* [Exercise brief]: Would you retype all of these records exactly?

* [Data for this exercise]:
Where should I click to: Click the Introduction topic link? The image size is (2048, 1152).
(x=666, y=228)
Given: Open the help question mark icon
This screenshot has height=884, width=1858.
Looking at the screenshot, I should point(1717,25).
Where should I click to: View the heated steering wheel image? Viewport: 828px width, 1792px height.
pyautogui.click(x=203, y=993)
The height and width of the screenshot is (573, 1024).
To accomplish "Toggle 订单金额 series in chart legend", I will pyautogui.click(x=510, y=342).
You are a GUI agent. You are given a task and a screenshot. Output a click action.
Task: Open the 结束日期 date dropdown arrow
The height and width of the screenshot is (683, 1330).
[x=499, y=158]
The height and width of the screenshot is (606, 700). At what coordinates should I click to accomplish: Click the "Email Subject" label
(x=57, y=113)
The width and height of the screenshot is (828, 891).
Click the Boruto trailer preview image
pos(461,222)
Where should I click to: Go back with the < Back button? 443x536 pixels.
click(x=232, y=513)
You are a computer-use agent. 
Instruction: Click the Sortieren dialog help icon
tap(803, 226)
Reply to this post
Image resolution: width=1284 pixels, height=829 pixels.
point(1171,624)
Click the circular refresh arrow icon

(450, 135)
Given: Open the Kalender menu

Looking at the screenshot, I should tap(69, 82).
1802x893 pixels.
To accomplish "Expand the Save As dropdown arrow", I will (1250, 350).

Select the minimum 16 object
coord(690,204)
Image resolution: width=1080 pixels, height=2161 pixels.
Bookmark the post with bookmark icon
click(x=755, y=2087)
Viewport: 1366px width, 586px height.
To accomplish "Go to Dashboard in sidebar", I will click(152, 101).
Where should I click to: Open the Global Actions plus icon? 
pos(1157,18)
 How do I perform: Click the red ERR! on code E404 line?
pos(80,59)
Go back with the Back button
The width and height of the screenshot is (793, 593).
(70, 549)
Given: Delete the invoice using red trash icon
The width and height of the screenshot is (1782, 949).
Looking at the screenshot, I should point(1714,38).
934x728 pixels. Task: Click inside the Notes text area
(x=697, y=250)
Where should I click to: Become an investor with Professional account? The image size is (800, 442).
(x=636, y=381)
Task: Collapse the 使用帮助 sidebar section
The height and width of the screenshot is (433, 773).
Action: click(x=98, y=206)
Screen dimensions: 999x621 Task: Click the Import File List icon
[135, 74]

* [Response]:
Where should I click to: Click the Introduction topic link? The image size is (2048, 1152).
(x=666, y=228)
Given: Open the help question mark icon
This screenshot has height=884, width=1858.
Looking at the screenshot, I should point(1717,25).
Where should I click to: View the heated steering wheel image? Viewport: 828px width, 1792px height.
pyautogui.click(x=203, y=993)
The height and width of the screenshot is (573, 1024).
To accomplish "Toggle 订单金额 series in chart legend", I will pyautogui.click(x=510, y=342).
You are a GUI agent. You are given a task and a screenshot. Output a click action.
Task: Open the 结束日期 date dropdown arrow
The height and width of the screenshot is (683, 1330).
[x=499, y=158]
The height and width of the screenshot is (606, 700). At what coordinates should I click to accomplish: Click the "Email Subject" label
(x=57, y=113)
The width and height of the screenshot is (828, 891).
Click the Boruto trailer preview image
pos(461,222)
Where should I click to: Go back with the < Back button? 443x536 pixels.
click(x=232, y=513)
You are a computer-use agent. 
Instruction: Click the Sortieren dialog help icon
tap(803, 226)
Reply to this post
Image resolution: width=1284 pixels, height=829 pixels.
point(1171,624)
Click the circular refresh arrow icon

(450, 135)
Given: Open the Kalender menu

Looking at the screenshot, I should tap(69, 82).
1802x893 pixels.
To accomplish "Expand the Save As dropdown arrow", I will (1250, 350).

Select the minimum 16 object
coord(690,204)
Image resolution: width=1080 pixels, height=2161 pixels.
Bookmark the post with bookmark icon
click(x=755, y=2087)
Viewport: 1366px width, 586px height.
To accomplish "Go to Dashboard in sidebar", I will click(152, 101).
Where should I click to: Open the Global Actions plus icon? 
pos(1157,18)
 How do I perform: Click the red ERR! on code E404 line?
pos(80,59)
Go back with the Back button
The width and height of the screenshot is (793, 593).
(70, 549)
Given: Delete the invoice using red trash icon
The width and height of the screenshot is (1782, 949).
Looking at the screenshot, I should point(1714,38).
934x728 pixels. Task: Click inside the Notes text area
(x=697, y=250)
Where should I click to: Become an investor with Professional account? The image size is (800, 442).
(x=636, y=381)
Task: Collapse the 使用帮助 sidebar section
The height and width of the screenshot is (433, 773).
Action: click(x=98, y=206)
Screen dimensions: 999x621 Task: Click the Import File List icon
[135, 74]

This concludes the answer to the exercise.